In google sheets, the IFS, much like the IF function, is used to conditionally format your data according to various criteria and multiple conditions. While the IF function works best under "A or B" scenarios, IFS lets you add as much criteria as is needed in a much simpler fashion.

Let's Walk through google sheet's version of IFS() together.

## Step #1: =IFS()

First, you will need to understand how it works. For this example, I want to calculate the letter grade for the students in my imaginary class. As is the case with most classes:

**90% =A**

**80% =B**

**70% =C**

**60% =D**

**Below 60% =F**

As such, we need to write a function that expresses that. While it is possible to do so with IF, it is very complicated, and IFS makes it way easier to understand.
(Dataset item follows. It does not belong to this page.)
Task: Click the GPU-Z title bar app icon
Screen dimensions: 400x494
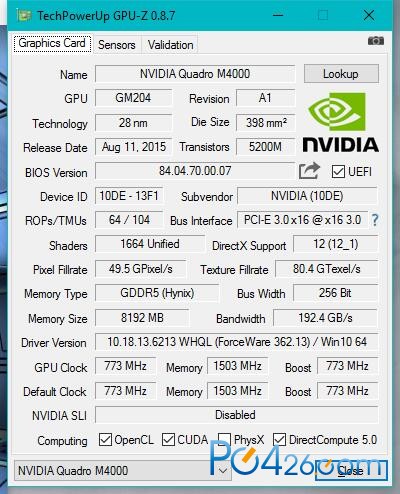Action: [x=24, y=15]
The function looks something like this:

**=IFS(C6>=90,"A",C6>=80,"B",C6>=70,"C",C6>=60,"D",C6<60,"F")**

## Step #2: Let Sheets "Rationalize"

Here is how Google Sheets "rationalizes" the data, or at least how I like to think that it does:

- Is the number greater than or equal to 90? If yes, post "A" and end the scan, otherwise assume it's below 90 and go to step 2.
- Is the number greater than or equal to 80? If yes, post "B" and end the scan, otherwise assume it's less than 80 and go to step 3.
- Is the number greater than or equal to 70? If yes, post "C" and end the scan, otherwise assume it's less than 70 and go to step 4.
- Is the number greater than or equal to 60? If yes, post "D" and end the scan, otherwise assume its less than 60 and move on to step 5
- Is the number greater than or equal to 60? If yes, post "F" and end the scan.

From here, you have a set algorithm, a plan of attack for Google Sheets to follow more powerful than some simple True/False statement.